Employer fined $285k
Employer fined $285k over fatal explosion
A Victorian employer has been fined $285,000 for failing to provide employees with vented cabinets to safely transport highly-flammable gas cylinders, after a worker died when his work van exploded.
The County Court also found the employer failed to train its workers in how to safely store and transport the cylinders.
In December 2011, the 25-year-old Cool Dynamics Refrigeration (CDR) mechanic was entering his employer-provided van at his home when the vehicle exploded, damaging neighbouring houses and sending parts of the van onto nearby roofs.
The worker died in hospital a few hours later.
The employer pleaded guilty to breaching the State OHS Act, in failing to maintain a safe system of work; failing to provide information, instruction, training and supervision; and failing to ensure people other than employees weren’t exposed to health and safety risks.
The Court heard the employer’s work vans carried cylinders of flammable gases such as acetylene, which only needed a “very slight” ignition source to ignite when mixed with air, and the most likely source of the van’s explosion was the door-activated light switch, which generated a small electrical arc when the door was opened.
It found the van’s cylinder cabinets didn’t have vents to allow leaking gas to escape to the outside of the vehicles.

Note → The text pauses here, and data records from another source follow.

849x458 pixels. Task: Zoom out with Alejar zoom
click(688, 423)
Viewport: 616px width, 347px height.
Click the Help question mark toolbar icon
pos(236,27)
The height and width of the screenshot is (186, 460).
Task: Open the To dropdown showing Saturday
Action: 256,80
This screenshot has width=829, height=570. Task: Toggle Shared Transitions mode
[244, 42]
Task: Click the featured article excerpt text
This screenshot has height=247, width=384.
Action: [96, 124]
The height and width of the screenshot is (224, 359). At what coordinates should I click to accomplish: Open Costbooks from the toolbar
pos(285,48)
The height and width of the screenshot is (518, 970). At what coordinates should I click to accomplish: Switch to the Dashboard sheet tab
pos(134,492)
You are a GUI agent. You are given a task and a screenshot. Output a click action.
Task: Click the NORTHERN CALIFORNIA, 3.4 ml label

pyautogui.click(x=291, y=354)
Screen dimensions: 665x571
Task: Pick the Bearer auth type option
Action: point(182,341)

WorkSafe Victoria health and safety executive director Marnie Williams said there were simple measures the employer could have taken to avoid the incident, such as installing ventilated cabinets that were airtight on the inside, and extra ventilation in the van, such as rotary roof vents.

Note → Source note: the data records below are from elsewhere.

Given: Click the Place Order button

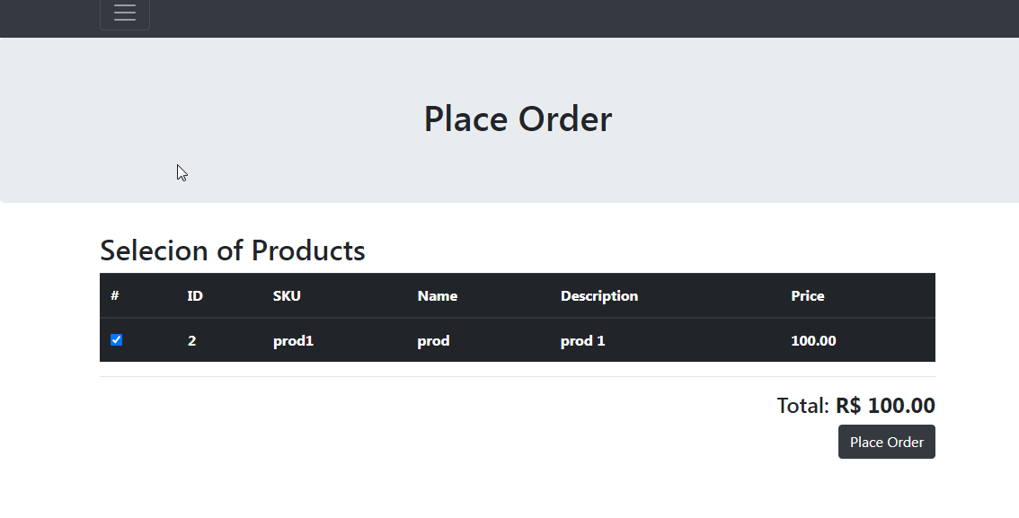Looking at the screenshot, I should click(x=886, y=442).

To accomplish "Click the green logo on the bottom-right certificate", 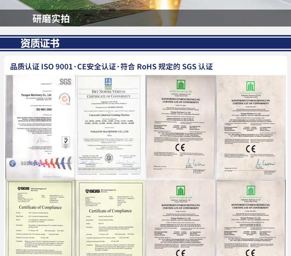I will (250, 191).
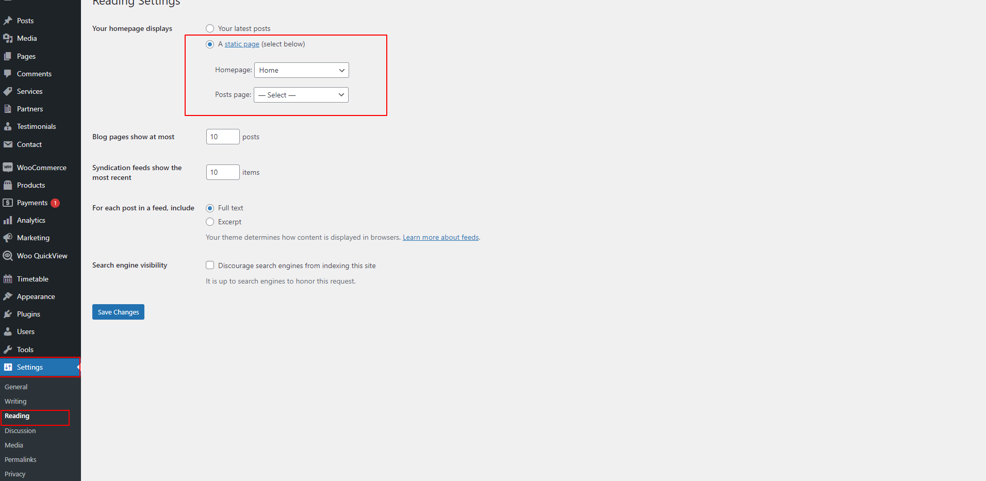Open the Homepage dropdown showing Home
Screen dimensions: 986x481
point(301,70)
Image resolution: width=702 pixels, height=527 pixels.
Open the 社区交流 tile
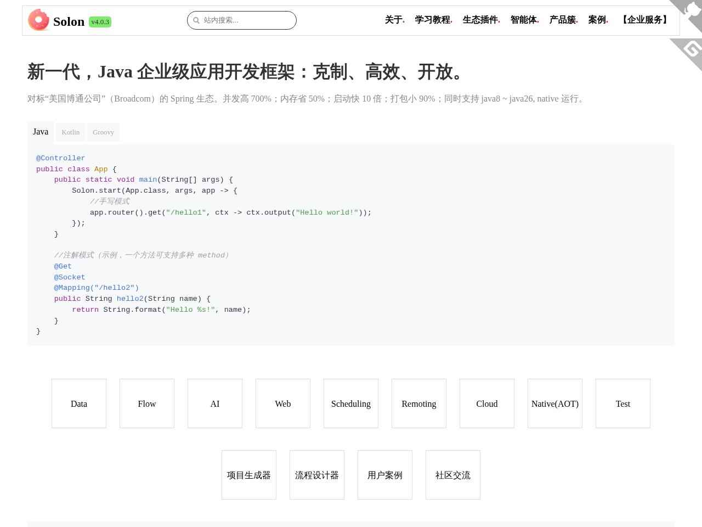click(453, 475)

“It is important that gas cylinders should not be kept in the van for long periods when they are not being used,” she said.
“The breaches that the company has pleaded guilty to are serious and the consequences of such failings are catastrophic.”

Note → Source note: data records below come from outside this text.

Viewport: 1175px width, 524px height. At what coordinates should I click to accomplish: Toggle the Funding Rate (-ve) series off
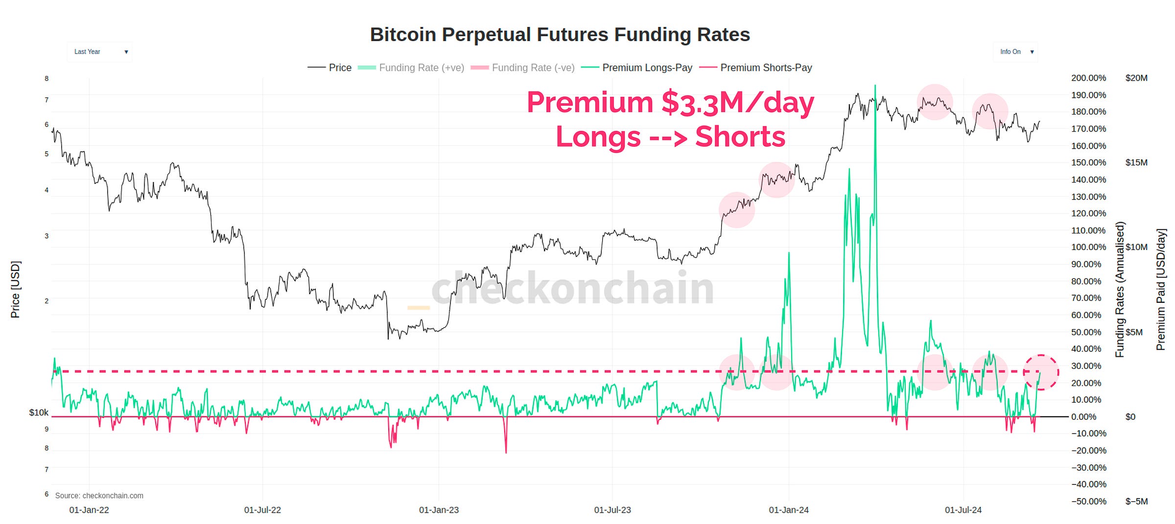pyautogui.click(x=536, y=68)
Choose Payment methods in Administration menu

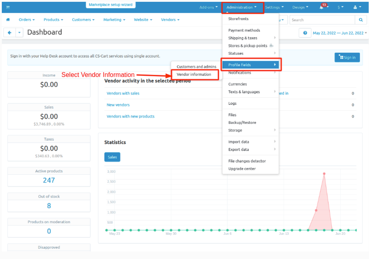(244, 30)
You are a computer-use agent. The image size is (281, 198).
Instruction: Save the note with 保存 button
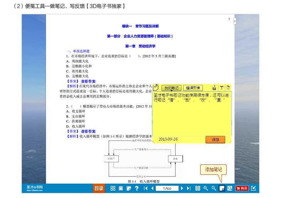coord(215,139)
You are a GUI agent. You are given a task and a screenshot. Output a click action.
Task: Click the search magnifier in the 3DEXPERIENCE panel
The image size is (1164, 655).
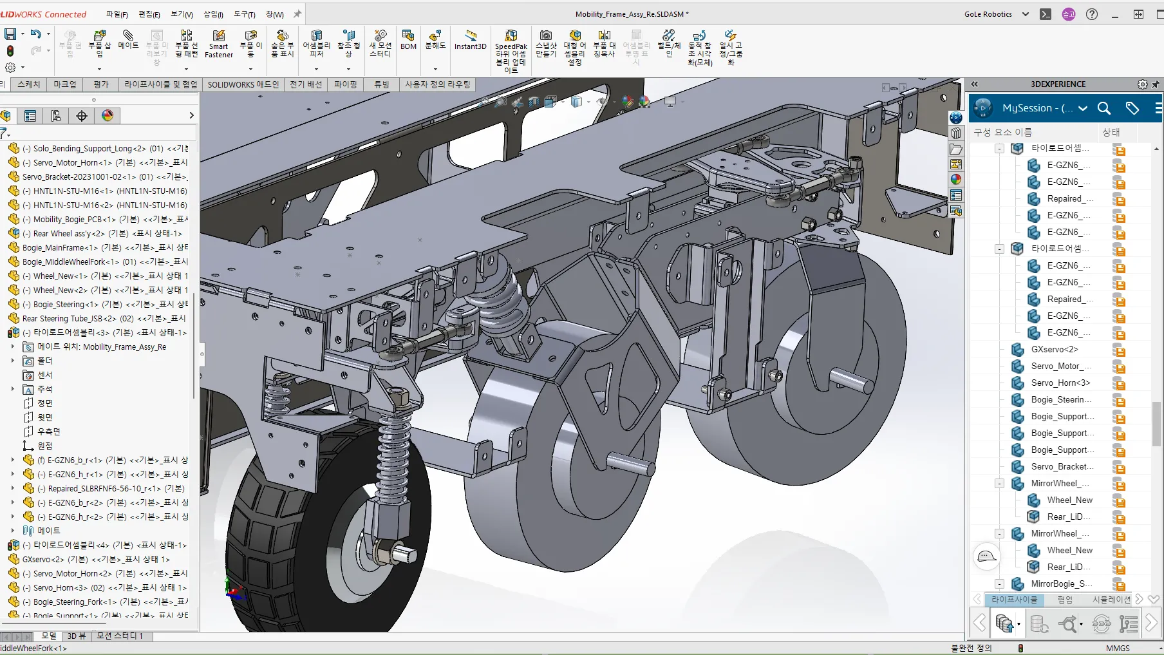[x=1103, y=108]
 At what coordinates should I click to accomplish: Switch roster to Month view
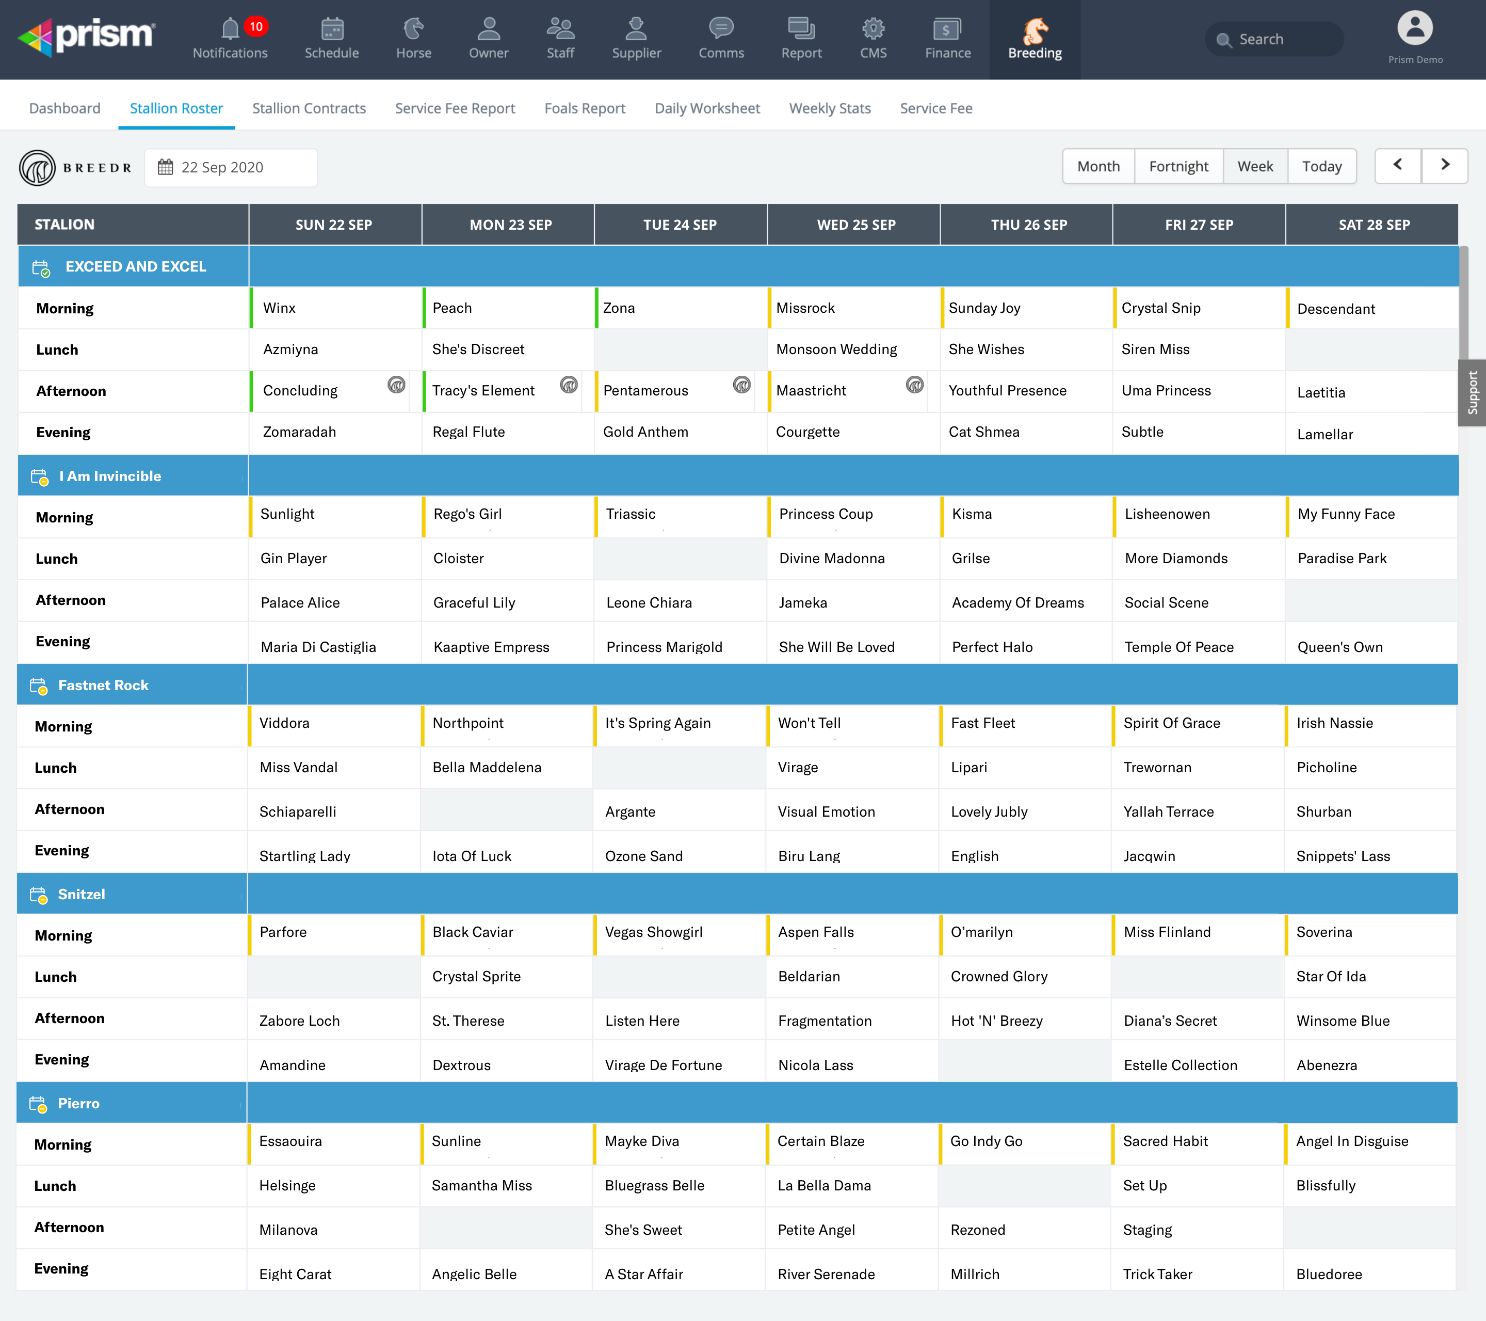click(x=1098, y=167)
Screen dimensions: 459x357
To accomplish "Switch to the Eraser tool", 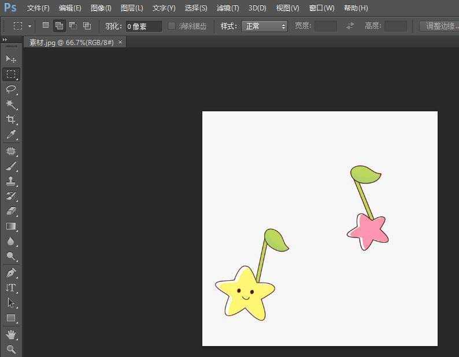I will 11,211.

As reported by OHS Alert, a Northern Territory worker was killed in similar circumstances just four days after the CDR mechanic’s death (see related article).
The Northern Territory worker’s employer, Damday Pty Ltd, was fined $120,000 for safety breaches.
High fine and costs for labour-hire worker’s death
Western Australia employer BTP Equipment Pty Ltd has been fined $195,000, plus $100,000 in costs, for failing to provide a safe work environment, after a labour-hire fitter was killed while performing maintenance on a haul truck.
In December 2010, the fitter was working on the truck’s suspension cylinder unit at Fortescue Metal Group’s Cloudbreak iron ore mine in the Pilbara, when the end plug ejected under pressure from the strut and hit him.
Department of Mines and Petroleum state mining engineer Andrew Chaplyn said the strut had been removed the night before but hadn’t been depressurised, as required by the original equipment manufacturer’s procedure.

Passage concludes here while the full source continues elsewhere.